The dichotomy that is AMD’s and Nvidia’s respective design principles persists in 2010.
The former stands by its “sweet spot” strategy, whereby a reasonably-sized GPU (if you can call a 2.15 billion transistor chip reasonable) serves to address what we’d call the high-end market, while derivatives cover the price segments below. Addressing the more demanding enthusiast community involves multi-GPU configurations—this generation’s example is the dual-GPU Radeon HD 5970.
Meanwhile, Nvidia has another behemoth on its hands. Though the two companies almost certainly count transistors differently, GF100 is said to consist of more than three billion of them, up from the GT200’s 1.4 billion. There’s no word yet how Nvidia plans to implement lower-cost versions of its Fermi architecture—all of the details being released now center on one specific chip—but as you’ll see, the design is deliberately modular. So, whereas all of the GeForce GTX 200-series boards employed one (expensive) GPU, there’s a better chance that this time we’ll see Nvidia do some cutting on lower-end versions.
As with ATI’s Radeon HD 5000-series cards, Nvidia employs TSMC’s 40nm manufacturing process, which has thus far struggled to reach the yield levels needed for AMD to meet its demand. It’ll be interesting to see if the fab’s teething pains affect Nvidia similarly.
And given Nvidia’s cautionary note on power, it’s a fairly safe bet that dual-GPU versions a la GeForce GTX 295 will make way for dual-card SLI configurations instead. Not that we expect Nvidia to need a card with two GF100s on-board. Should the company achieve ~2x the performance of GeForce GTX 285 in today’s games (and it’d appear that, given improvements to texturing/AA, GF100 will see scenarios in excess of a 2x boost), it’ll already be competing against Radeon HD 5970 using one graphics processor.
The Building Blocks
So, why exactly might we suspect GF100 of outperforming its predecessor by such a compelling margin? It’s largely a matter of comparing architectures. Fortunately, the GF100 design is derived from GT200, which itself was derived from the almost-infamous G80/G92. If you’re already familiar with Nvidia’s previous-generation designs, understanding its latest should be somewhat straightforward.
The fundamental building block remains the stream processor, marketed now as a CUDA core. GF100 boasts 512 of these CUDA cores versus GT200’s 240. Thus, clock for clock, we’re looking at the potential for 2.13x the performance of GeForce GTX 285, assuming no other optimizations. However, Nvidia was aware of GT200’s weaknesses in designing GT100, and it claims those have been addressed here with a bit of architectural shuffling.
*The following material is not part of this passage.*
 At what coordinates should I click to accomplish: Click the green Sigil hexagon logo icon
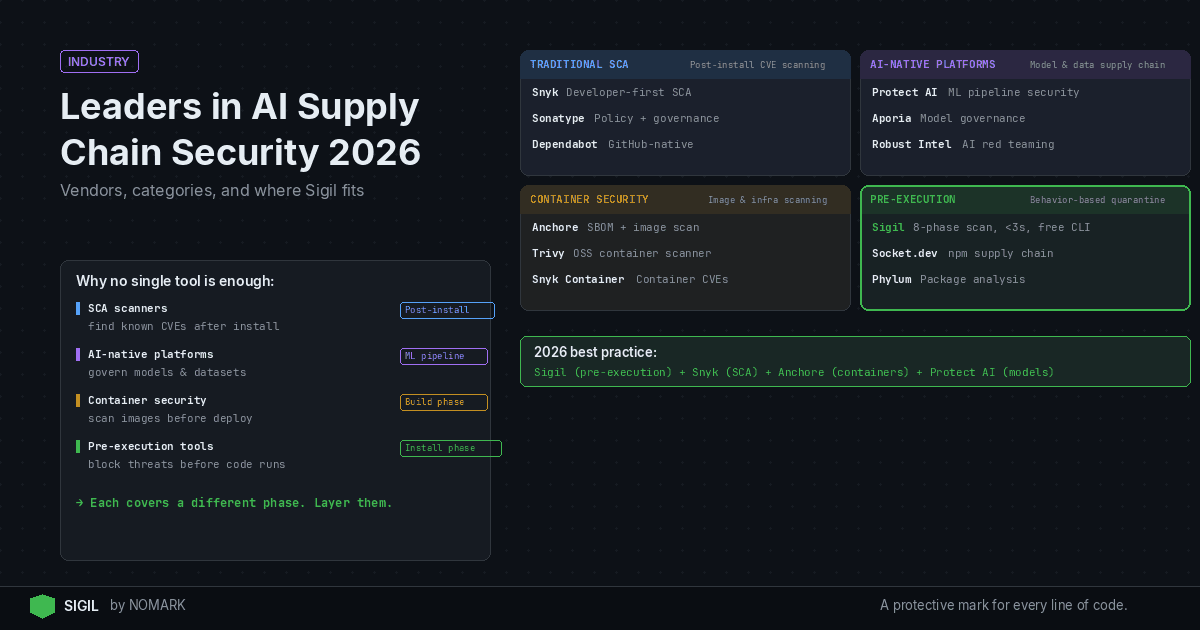coord(42,606)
In reality, Nvidia says it’s seeing performance in today’s titles roughly two times higher than GT200 with 8xAA enabled.
GT200 sports 10 of what Nvidia calls Texture Processing Clusters (TPCs), each armed with three Streaming Multiprocessors (consisting of eight stream processors and eight texture address/filtering units). That fundamental organization evolves this time around to include a more elegant collection of resources, from the fixed-function raster engine to as many as four of those Streaming Multiprocessors.
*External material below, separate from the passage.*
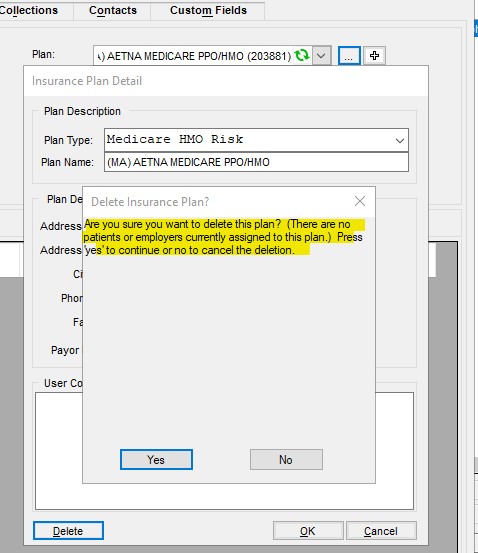The height and width of the screenshot is (553, 478).
Task: Switch to the Contacts tab
Action: click(113, 10)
These blocks of logic are divided into Graphics Processing Clusters (GPCs), displacing the TPC concept by integrating functionality that previously existed outside the TPC. Now, one GPC is armed with its own raster engine interfacing with up to four SMs, each SM sporting 32 CUDA cores and four dedicated texture units (along with what Nvidia claims as dual schedulers/dispatchers and 64KB of configurable cache/shared memory). GF100, in its fully-operational Death Star configuration, is equipped with four GPCs.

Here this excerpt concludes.